At least 75% of Asia Pacific organizations have experienced cyber attacks in the past year, costing them as much as US$763,000 annually, as companies grapple with gross understaffing and exponentially rising cyber threats in their respective firms, says a Symantec report.

The January 2010 survey of 850 enterprise CIOs, CISOs and IT managers from Asia Pacific forms part of a global survey of 2,100 small, mid-sized and large enterprises around the world.

“Protecting information today is more challenging than ever,” said Bernard Kwok, Symantec's senior vice president for Asia Pacific and Japan. “By putting in place a security blueprint that protects their infrastructure and information, enforces IT policies, and manages systems more efficiently, businesses can increase their competitive edge in today’s information-driven world.”

Security is of great concern to enterprises. The study found that 38 percent of organizations in Asia Pacific rate security their top issue. In Hong Kong, 50 percent of enterprises rank natural disasters as their top concern, more than cyber attacks (25 per cent) and terrorism (25 percent). On average, the median enterprise in Hong Kong assigns 53 staffers to security and IT compliance.

All enterprises surveyed (100 percent) in Hong Kong rated “reduce IT costs” as the top goal for 2010. They also cited “improve infrastructure capacity” (75 percent) and “better manage business risk of IT” (50 percent) as additional goals for this year. Nearly all enterprises surveyed in Asia Pacific (94 percent) forecast changes to security in 2010, with almost half (48 percent) expecting major changes.

Enterprises are experiencing frequent attacks. In the past 12 months, 75 percent of enterprises in Asia Pacific experienced cyber attacks, with 25 percent of Hong Kong enterprises rating the attacks somewhat/highly effective.
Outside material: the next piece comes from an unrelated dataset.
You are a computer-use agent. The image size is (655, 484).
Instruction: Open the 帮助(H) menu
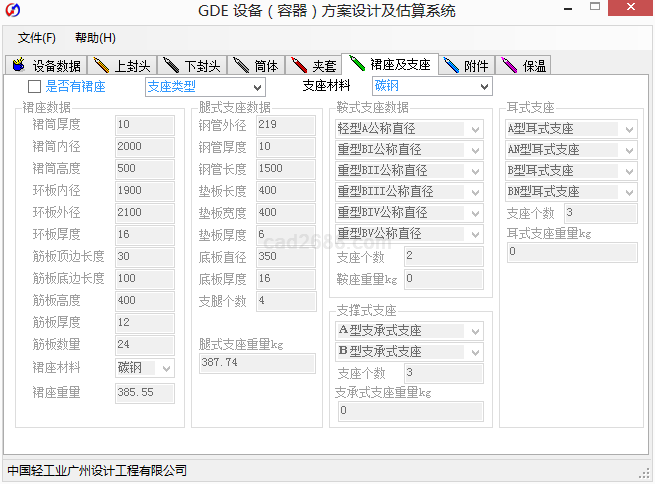(x=95, y=38)
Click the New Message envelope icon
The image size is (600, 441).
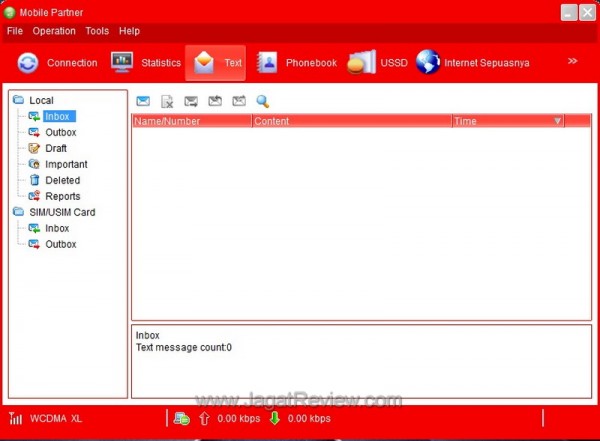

Every enterprise (100 percent) experienced cyber losses in 2009. The top three reported losses in Asia Pacific were theft of intellectual property, theft of customer credit card information or other financial information, and theft of customer personally identifiable information. The top three costs were productivity, revenue, and loss of customer trust.

Enterprises in Asia Pacific reported spending an average of US$763,000 annually to combat cyber attacks.

According to the Symantec report, enterprise security is becoming more difficult due to a number of factors. First, enterprise security is understaffed, with the most impacted areas in Hong Kong being incident response (75 percent), IT audit and compliance (50 percent) and network security (50 percent).

Second, enterprises are embarking on new initiatives that make providing security more difficult. In Asia Pacific initiatives that IT rated as most problematic from a security standpoint include infrastructure-as-a-service, platform-as-a service, server virtualization, endpoint virtualization, and software-as-a-service. Finally, IT compliance also emerged as a huge undertaking for enterprises in Hong Kong.

Although enterprises in Hong Kong were not exploring as many IT standards, the typical enterprise in Asia Pacific is exploring 19 separate IT standards or frameworks. The top standards include Common Criteria, FIPS, FISMA, HIPPA, COSO.